The optimization problem for the performance of opportunistic spectrum access is considered in this study. A user, with the limited sensing capacity, has opportunistic access to a communication system with multiple channels. The user can only choose several channels to sense and decides whether to access these channels based on the sensing information in each time slot. Meanwhile, the presence of sensing error is considered. A reward is obtained when the user accesses a channel. The objective is to maximize the expected (discounted or average) reward accrued over an infinite horizon. This problem can be formulated as a partially observable Markov decision process. This study shows the optimality of the simple and robust myopic policy which focuses on maximizing the immediate reward. The results show that the myopic policy is optimal in the case of practical interest.

1. Introduction

There is a significant increase in the demand for radio spectrum with the emergence of new applications and the compelling need for mobile services in recent years. This is partly due to the increasing interest of consumers in convenient and ubiquitous wireless services, and the interest has been driving the evolution of wireless networks to high speed data networks. However, ever since the 1920s, in order to avoid the serious interference in wireless services, the wireless providers have been required to apply an exclusive license from the government. Today, it is becoming very difficult to find vacant bands to either deploy new services or to enhance the existing ones with most of the spectrum being already allocated [1]. On the other hand, not every channel in every band is in use all the time; a large number of vacant spectrum holes can be discovered in the spectrum [2]. A technique for opportunistic spectrum access can effectively utilize these spectrum holes.
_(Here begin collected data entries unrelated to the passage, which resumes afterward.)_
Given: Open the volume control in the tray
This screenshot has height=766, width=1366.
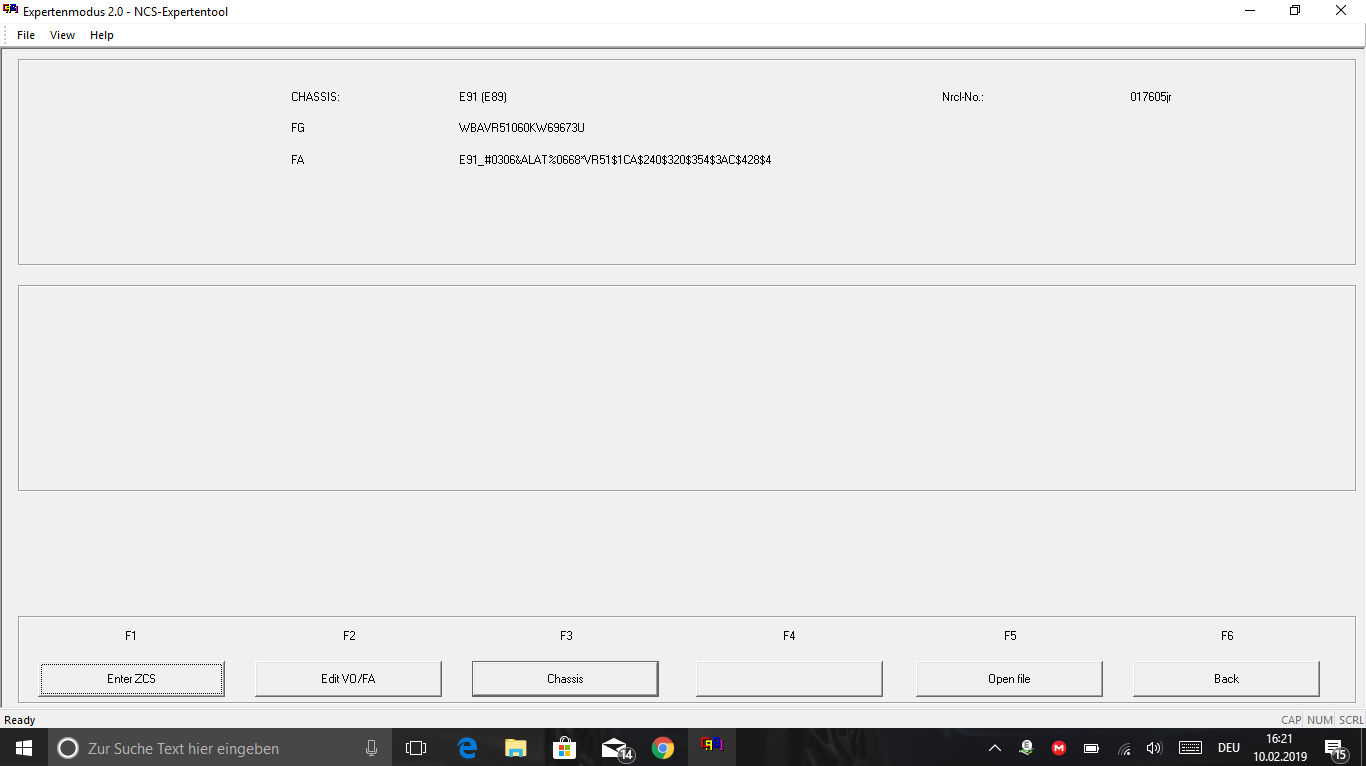Looking at the screenshot, I should pos(1154,748).

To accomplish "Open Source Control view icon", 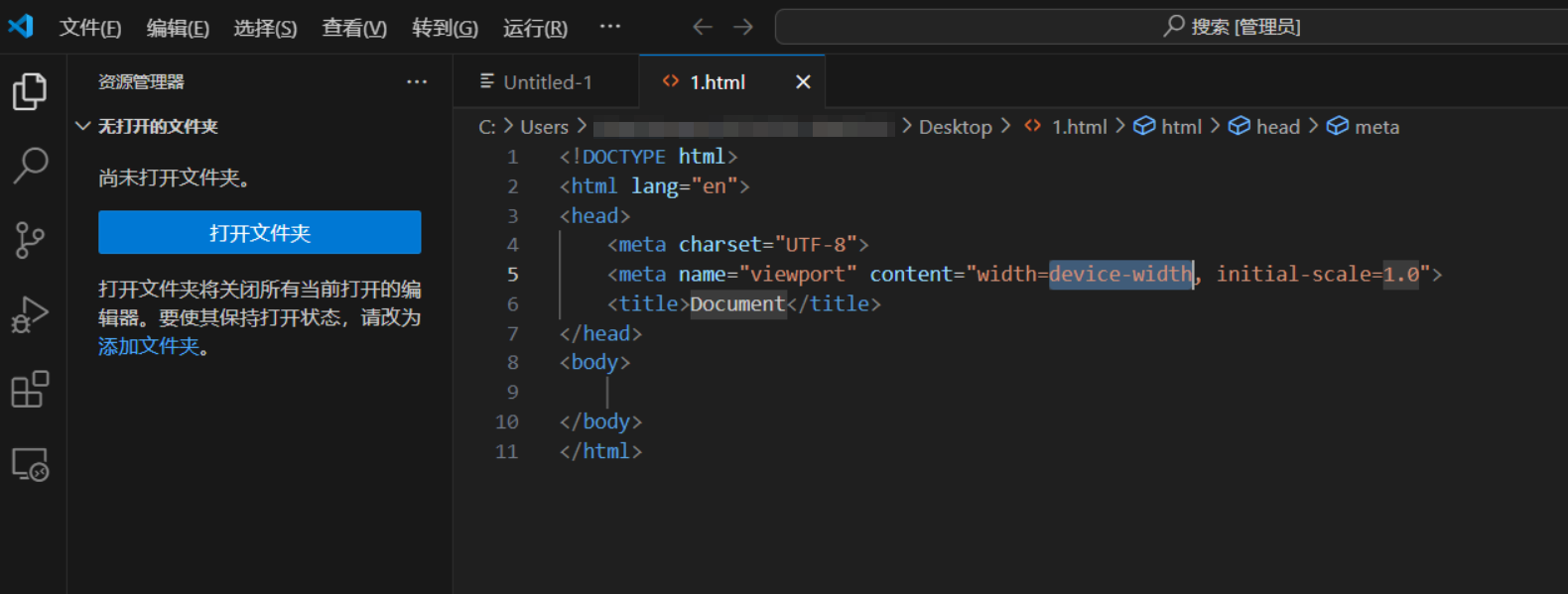I will pos(30,240).
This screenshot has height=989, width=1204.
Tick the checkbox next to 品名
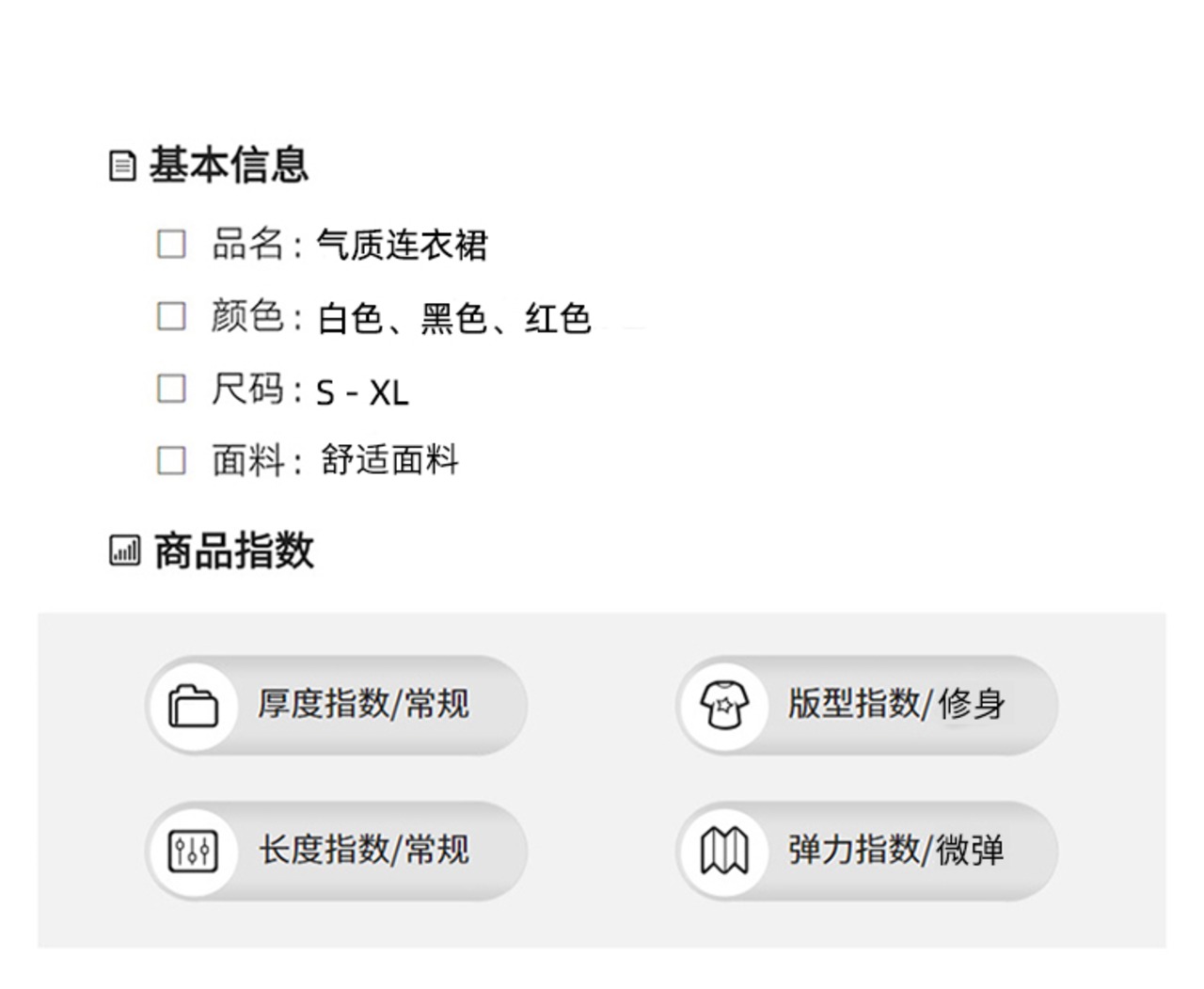[171, 244]
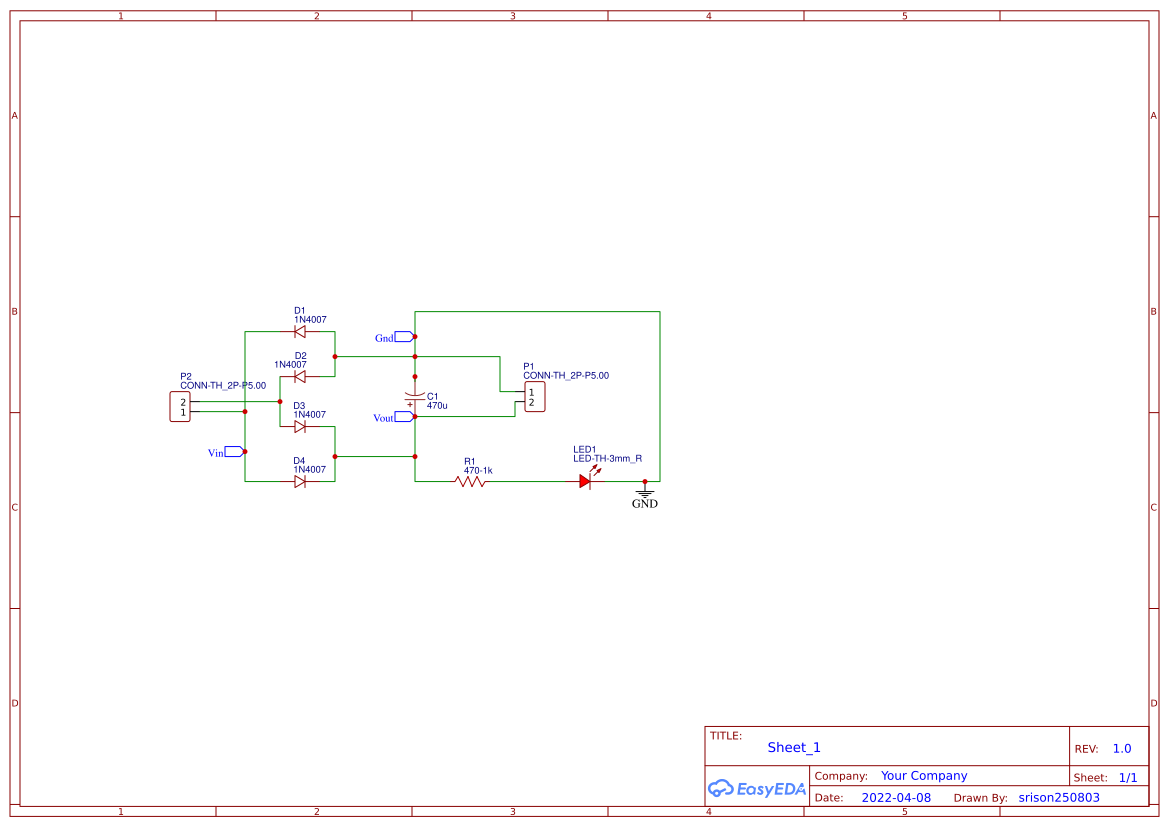Click the Sheet_1 title text
1169x827 pixels.
[x=793, y=747]
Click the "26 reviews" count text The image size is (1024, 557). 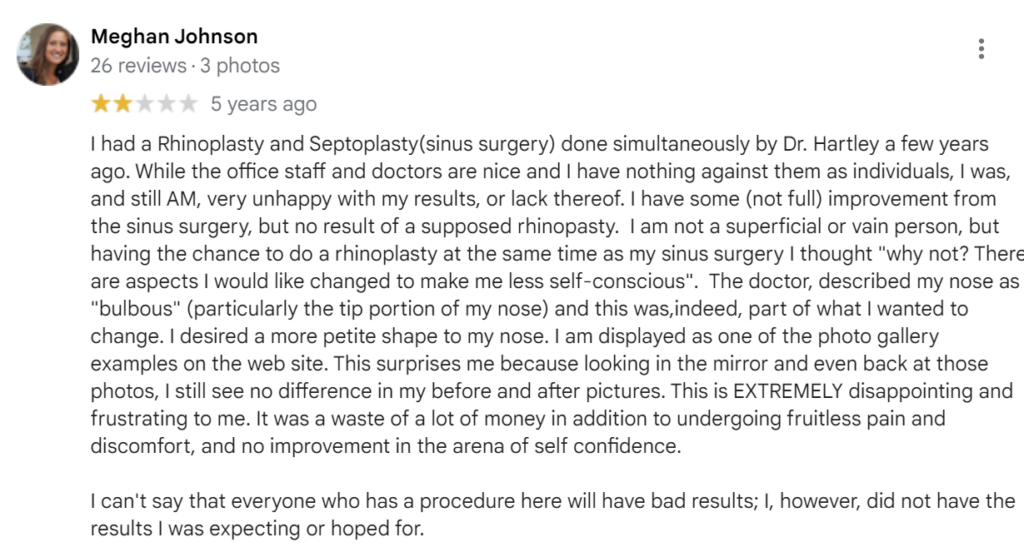pyautogui.click(x=138, y=66)

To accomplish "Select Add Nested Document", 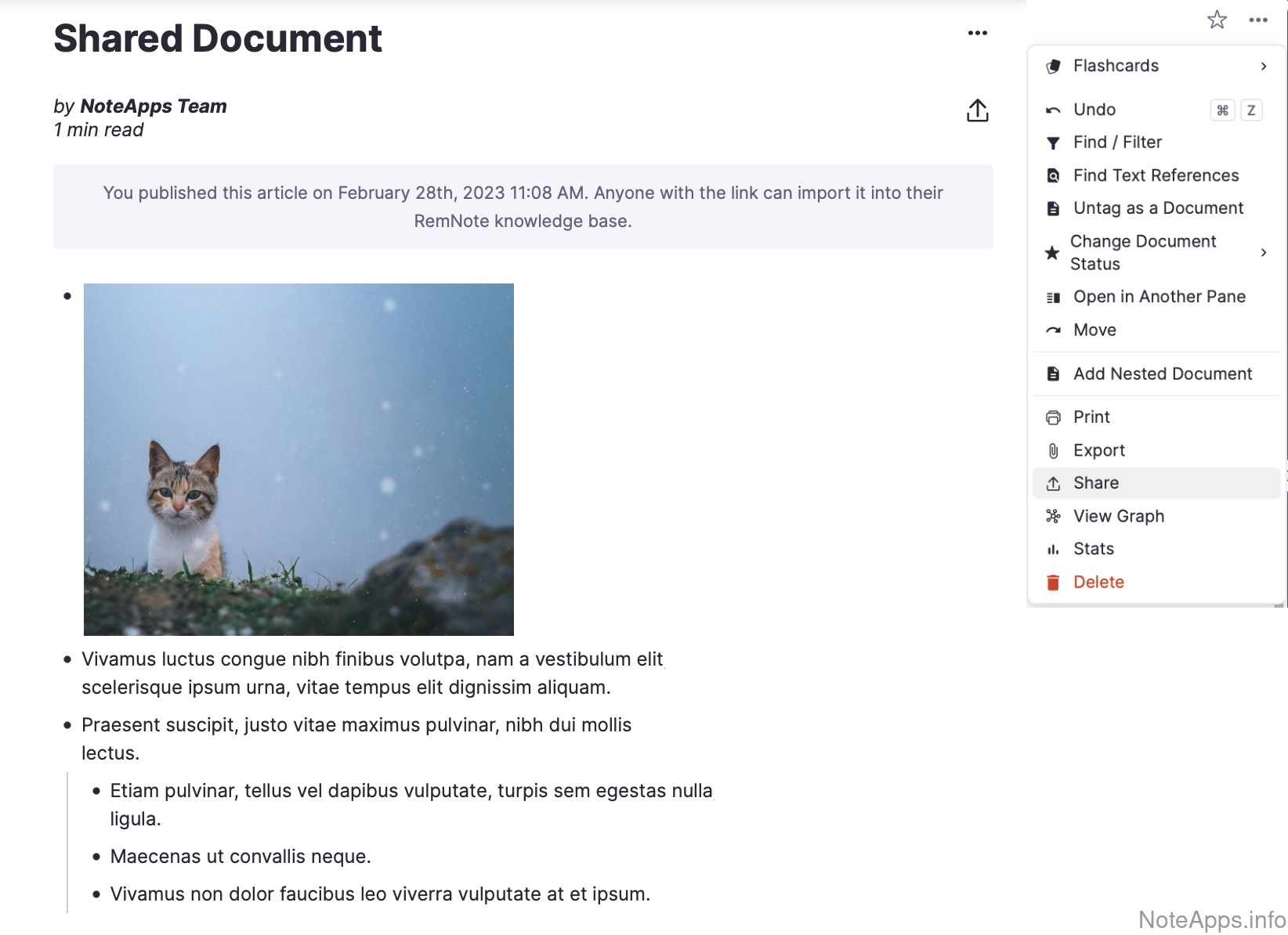I will (1162, 374).
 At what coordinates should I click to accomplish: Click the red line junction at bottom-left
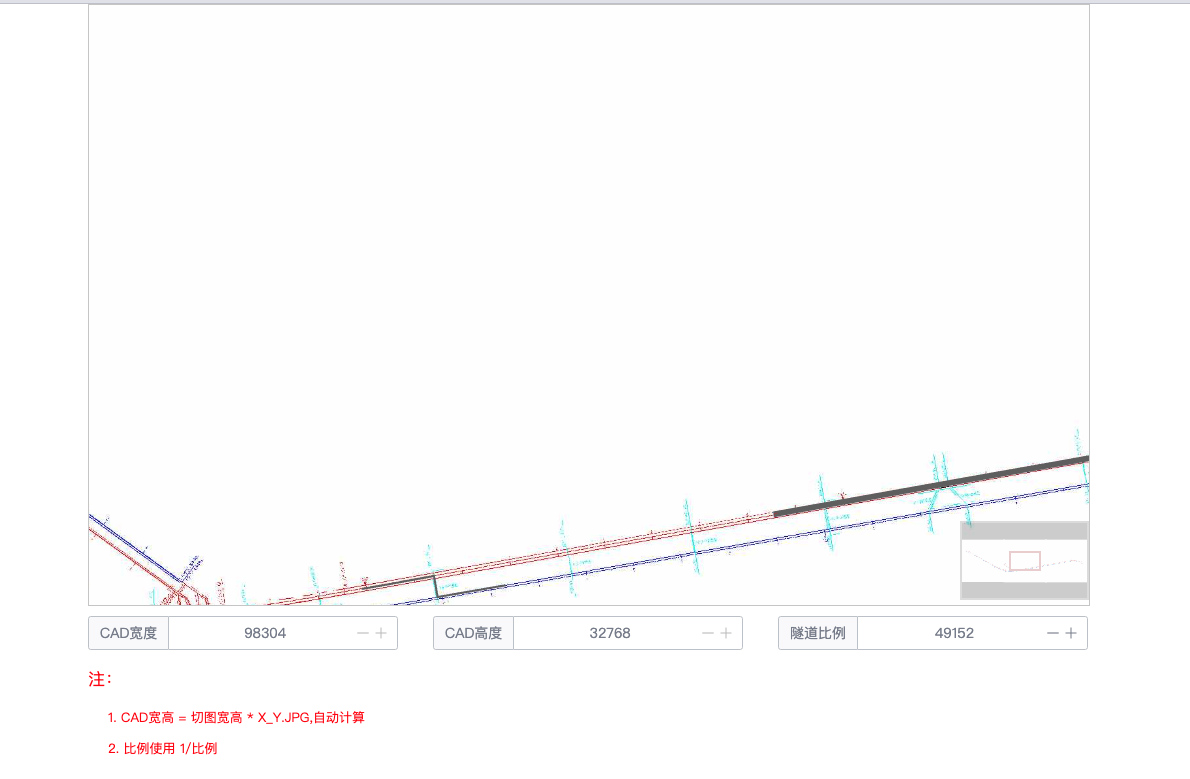pos(179,595)
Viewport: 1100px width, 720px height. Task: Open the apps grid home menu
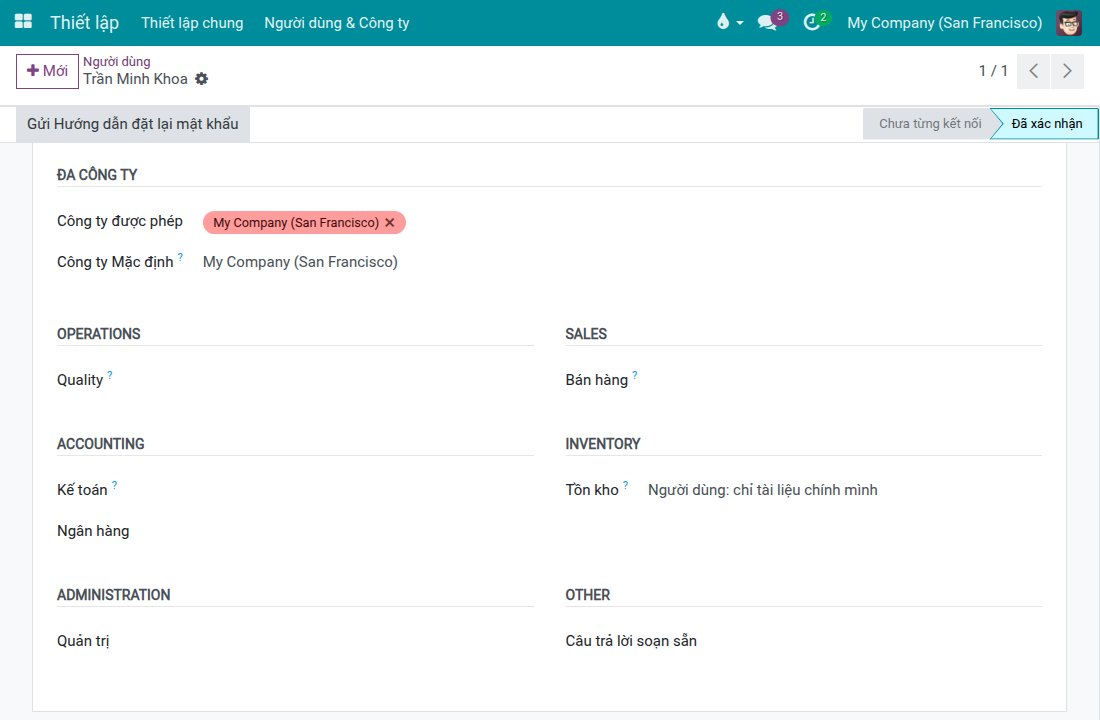pos(23,22)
The spectrum sensing for detecting spectrum holes is the precondition for opportunistic spectrum access. However, the existing spectrum sensing techniques has to face one main challenge: wideband sensing which is hard to be implemented for the main reason of hardware limitations [3]. The user usually uses a tunable narrowband bandpass filter at the radio frequency (RF) front-end to sense one channel at a time due to the costliness of a wideband RF front-end. Consequently, it is a lot of time delay for detecting all channels. Meng et al. [4] study this problem with the method of compressive sensing based on the sparse observations of sensing information. Equipped with frequency selective filters, the sparse sensing information vectors of multiple channels are linearly combined and compressed. Multiple channels thus can be sensed simultaneously. However, it is used in the case of less practical interest due to the requirements of sparse observations and frequency selective filters. The basic theory of compressive sensing is given in the work of [58]. Some other studies focus on the reliability of sensing information. Different SNR estimations and channel fading environments are considered in [9, 10] to improve the reliability of sensing information. Chen [11] studies the optimum number of collaborative users to get the tradeoff of the reliability and the complexity. The Byzantine attacks which come from malicious users and carry false sensing data are taken into account in [12].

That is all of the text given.